**PROBLEM DETAILS**
Every line from the first in the listing below to the line containing "Task: Open the quoted tweet's 2h timestamp" is to be repeated exactly, and no line past it.
(Beginning of TASK MATERIAL)
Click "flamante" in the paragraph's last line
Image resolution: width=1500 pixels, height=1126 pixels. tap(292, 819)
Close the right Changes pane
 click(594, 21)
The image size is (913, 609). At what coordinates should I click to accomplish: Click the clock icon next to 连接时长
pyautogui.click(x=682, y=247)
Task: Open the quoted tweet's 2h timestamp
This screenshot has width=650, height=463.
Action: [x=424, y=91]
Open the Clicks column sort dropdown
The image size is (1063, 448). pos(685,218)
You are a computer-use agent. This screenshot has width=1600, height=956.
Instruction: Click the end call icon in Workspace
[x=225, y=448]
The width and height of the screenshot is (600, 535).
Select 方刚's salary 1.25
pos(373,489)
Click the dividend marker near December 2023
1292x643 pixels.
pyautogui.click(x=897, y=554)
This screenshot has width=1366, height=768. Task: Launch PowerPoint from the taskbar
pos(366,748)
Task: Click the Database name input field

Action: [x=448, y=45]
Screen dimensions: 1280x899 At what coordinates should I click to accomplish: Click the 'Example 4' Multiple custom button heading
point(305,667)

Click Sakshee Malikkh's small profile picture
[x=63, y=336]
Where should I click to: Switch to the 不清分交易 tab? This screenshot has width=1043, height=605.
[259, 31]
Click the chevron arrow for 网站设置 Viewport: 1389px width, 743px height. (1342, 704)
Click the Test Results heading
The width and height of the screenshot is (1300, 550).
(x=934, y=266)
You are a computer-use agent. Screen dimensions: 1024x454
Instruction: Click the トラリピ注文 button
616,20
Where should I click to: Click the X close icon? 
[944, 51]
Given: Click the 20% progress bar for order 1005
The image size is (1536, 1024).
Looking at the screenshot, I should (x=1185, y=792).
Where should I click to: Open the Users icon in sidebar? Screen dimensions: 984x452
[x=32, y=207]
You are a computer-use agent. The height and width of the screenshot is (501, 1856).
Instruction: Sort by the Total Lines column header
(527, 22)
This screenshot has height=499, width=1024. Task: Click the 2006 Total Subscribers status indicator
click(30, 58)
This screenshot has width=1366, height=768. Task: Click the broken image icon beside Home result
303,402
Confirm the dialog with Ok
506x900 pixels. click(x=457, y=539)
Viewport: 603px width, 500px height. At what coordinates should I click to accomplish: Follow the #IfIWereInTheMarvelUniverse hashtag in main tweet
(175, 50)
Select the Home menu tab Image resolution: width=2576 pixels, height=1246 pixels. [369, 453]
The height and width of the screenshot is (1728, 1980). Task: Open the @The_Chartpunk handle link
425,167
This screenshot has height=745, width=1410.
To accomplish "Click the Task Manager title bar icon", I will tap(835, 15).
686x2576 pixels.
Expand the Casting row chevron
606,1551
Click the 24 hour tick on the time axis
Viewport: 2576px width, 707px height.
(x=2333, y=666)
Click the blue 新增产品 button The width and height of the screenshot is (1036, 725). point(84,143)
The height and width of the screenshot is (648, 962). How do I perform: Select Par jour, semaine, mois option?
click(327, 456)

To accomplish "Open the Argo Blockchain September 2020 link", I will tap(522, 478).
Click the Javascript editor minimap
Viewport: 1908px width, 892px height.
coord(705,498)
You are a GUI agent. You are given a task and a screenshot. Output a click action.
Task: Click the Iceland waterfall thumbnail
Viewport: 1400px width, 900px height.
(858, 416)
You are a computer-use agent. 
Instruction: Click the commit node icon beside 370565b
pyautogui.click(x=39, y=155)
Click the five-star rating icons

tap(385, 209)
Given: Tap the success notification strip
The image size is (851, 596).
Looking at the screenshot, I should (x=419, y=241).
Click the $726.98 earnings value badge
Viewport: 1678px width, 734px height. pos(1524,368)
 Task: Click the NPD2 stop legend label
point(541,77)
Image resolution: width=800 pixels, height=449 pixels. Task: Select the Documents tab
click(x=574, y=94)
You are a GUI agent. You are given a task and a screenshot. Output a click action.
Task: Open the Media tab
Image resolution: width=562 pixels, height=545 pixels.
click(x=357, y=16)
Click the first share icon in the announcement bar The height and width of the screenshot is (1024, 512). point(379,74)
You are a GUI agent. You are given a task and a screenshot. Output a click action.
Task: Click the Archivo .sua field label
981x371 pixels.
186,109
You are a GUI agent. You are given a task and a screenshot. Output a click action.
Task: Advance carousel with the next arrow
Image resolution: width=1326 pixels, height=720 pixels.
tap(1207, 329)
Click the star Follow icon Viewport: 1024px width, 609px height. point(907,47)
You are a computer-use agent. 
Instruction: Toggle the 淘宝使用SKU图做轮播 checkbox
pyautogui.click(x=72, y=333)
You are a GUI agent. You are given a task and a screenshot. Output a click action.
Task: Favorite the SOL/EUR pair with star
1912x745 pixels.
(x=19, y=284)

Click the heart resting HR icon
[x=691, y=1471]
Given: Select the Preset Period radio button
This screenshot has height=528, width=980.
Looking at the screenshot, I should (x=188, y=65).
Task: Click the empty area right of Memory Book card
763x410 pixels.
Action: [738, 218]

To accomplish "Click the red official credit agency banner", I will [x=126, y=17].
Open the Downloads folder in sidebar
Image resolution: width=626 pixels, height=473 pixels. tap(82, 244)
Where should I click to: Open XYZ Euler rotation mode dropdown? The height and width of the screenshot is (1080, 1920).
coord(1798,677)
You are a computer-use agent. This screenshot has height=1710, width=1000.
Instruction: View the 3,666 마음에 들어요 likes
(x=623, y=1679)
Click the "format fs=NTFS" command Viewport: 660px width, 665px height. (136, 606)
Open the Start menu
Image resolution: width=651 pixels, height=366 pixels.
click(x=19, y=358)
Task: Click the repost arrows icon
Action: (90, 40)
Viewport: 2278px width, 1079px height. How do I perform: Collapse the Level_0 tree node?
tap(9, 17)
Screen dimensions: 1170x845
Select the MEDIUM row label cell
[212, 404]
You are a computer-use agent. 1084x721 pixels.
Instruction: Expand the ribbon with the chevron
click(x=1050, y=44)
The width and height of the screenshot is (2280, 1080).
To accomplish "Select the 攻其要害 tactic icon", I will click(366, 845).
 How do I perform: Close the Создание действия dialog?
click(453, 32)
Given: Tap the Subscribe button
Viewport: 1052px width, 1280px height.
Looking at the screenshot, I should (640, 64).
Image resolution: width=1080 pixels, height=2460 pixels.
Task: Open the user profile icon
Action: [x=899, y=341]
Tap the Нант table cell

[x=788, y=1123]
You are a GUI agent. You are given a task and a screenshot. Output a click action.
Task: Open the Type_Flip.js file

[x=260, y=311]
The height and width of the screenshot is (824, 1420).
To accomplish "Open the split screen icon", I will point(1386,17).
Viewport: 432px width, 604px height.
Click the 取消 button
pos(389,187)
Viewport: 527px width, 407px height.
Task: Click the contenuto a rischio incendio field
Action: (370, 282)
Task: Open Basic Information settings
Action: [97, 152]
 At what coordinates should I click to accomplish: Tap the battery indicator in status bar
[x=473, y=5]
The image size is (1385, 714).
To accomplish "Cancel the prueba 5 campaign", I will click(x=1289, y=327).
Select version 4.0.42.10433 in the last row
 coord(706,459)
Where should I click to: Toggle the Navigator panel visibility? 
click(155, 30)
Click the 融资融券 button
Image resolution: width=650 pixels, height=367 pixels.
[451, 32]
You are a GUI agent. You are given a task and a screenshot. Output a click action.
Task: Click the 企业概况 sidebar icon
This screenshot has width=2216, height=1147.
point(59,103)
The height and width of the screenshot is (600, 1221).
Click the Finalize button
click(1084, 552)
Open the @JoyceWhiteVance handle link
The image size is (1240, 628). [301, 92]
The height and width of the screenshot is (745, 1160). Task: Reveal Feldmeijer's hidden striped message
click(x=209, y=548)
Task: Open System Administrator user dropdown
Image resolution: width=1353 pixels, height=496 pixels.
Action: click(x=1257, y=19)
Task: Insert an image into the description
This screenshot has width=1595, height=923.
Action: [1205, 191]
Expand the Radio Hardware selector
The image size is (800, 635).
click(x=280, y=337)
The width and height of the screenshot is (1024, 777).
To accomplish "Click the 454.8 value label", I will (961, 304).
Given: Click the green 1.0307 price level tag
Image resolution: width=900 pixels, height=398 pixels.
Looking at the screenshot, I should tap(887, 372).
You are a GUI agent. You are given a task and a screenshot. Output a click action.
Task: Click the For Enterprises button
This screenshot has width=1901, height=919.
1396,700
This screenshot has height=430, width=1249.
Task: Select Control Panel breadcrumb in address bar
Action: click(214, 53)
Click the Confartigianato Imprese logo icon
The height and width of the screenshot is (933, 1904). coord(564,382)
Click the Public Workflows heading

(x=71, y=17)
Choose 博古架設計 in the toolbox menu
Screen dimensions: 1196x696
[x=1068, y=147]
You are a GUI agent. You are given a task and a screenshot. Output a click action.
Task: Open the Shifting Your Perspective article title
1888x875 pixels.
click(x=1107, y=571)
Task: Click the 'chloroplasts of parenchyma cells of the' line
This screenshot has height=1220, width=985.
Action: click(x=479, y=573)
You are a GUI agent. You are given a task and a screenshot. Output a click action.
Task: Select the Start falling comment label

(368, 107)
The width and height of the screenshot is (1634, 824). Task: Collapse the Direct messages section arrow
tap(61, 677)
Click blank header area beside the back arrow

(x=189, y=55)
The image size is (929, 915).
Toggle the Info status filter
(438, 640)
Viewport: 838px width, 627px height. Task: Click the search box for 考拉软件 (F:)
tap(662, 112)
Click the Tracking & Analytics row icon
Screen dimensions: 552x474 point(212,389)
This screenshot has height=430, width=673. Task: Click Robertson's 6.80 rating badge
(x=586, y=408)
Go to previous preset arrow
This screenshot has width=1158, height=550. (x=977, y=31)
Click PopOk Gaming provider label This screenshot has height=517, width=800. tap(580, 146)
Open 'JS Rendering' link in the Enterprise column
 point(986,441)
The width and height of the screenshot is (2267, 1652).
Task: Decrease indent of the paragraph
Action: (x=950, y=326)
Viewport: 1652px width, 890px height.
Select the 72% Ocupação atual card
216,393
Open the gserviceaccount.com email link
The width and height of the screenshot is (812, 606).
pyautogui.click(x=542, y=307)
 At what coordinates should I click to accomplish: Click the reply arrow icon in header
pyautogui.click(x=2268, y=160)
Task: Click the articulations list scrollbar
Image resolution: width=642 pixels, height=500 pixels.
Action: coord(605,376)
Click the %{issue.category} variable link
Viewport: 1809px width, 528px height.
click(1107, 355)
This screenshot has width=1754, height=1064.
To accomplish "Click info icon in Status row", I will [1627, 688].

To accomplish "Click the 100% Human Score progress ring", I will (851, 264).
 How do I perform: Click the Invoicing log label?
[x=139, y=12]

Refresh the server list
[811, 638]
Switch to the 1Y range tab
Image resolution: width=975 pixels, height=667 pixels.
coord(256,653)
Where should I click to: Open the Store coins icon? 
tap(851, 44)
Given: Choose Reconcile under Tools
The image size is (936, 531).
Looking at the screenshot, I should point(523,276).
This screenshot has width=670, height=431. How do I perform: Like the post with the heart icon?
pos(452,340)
(End of TASK MATERIAL)
**SOLUTION**
Click "flamante" in the paragraph's last line
Image resolution: width=1500 pixels, height=1126 pixels. tap(292, 819)
Close the right Changes pane
 click(594, 21)
The image size is (913, 609). At what coordinates should I click to accomplish: Click the clock icon next to 连接时长
pyautogui.click(x=682, y=247)
Task: Open the quoted tweet's 2h timestamp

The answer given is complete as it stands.